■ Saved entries

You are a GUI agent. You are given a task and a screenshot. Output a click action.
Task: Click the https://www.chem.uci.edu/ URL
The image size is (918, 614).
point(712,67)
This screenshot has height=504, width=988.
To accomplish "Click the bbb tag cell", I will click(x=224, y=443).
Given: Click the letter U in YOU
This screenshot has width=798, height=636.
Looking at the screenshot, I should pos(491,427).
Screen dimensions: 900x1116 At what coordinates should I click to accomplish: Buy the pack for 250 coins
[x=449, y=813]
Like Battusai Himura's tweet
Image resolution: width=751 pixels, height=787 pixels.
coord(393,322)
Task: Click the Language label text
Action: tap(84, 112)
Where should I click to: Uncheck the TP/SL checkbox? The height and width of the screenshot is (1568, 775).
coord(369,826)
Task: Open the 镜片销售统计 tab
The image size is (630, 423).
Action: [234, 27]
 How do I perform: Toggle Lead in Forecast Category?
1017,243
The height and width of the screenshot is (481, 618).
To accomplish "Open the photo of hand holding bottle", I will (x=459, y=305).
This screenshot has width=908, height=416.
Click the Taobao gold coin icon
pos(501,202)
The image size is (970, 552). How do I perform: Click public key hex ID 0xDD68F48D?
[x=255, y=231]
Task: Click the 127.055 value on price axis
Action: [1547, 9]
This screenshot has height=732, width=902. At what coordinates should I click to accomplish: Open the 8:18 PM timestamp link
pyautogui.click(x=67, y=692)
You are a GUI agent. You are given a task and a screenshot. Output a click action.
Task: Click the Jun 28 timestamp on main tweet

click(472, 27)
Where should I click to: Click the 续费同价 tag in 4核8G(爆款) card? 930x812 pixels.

■ WORK INSTRUCTION
Repeat only the lines starting at the one that contains "Like Battusai Himura's tweet" and ending at the last line above, exactly as written.

■ EXERCISE OUTPUT
Like Battusai Himura's tweet
Image resolution: width=751 pixels, height=787 pixels.
coord(393,322)
Task: Click the Language label text
Action: tap(84, 112)
Where should I click to: Uncheck the TP/SL checkbox? The height and width of the screenshot is (1568, 775).
coord(369,826)
Task: Open the 镜片销售统计 tab
The image size is (630, 423).
Action: [234, 27]
 How do I perform: Toggle Lead in Forecast Category?
1017,243
The height and width of the screenshot is (481, 618).
To accomplish "Open the photo of hand holding bottle", I will (x=459, y=305).
This screenshot has width=908, height=416.
Click the Taobao gold coin icon
pos(501,202)
The image size is (970, 552). How do I perform: Click public key hex ID 0xDD68F48D?
[x=255, y=231]
Task: Click the 127.055 value on price axis
Action: [1547, 9]
This screenshot has height=732, width=902. At what coordinates should I click to accomplish: Open the 8:18 PM timestamp link
pyautogui.click(x=67, y=692)
You are a GUI agent. You are given a task and a screenshot. Output a click action.
Task: Click the Jun 28 timestamp on main tweet

click(472, 27)
Where should I click to: Click the 续费同价 tag in 4核8G(爆款) card? 930x812 pixels.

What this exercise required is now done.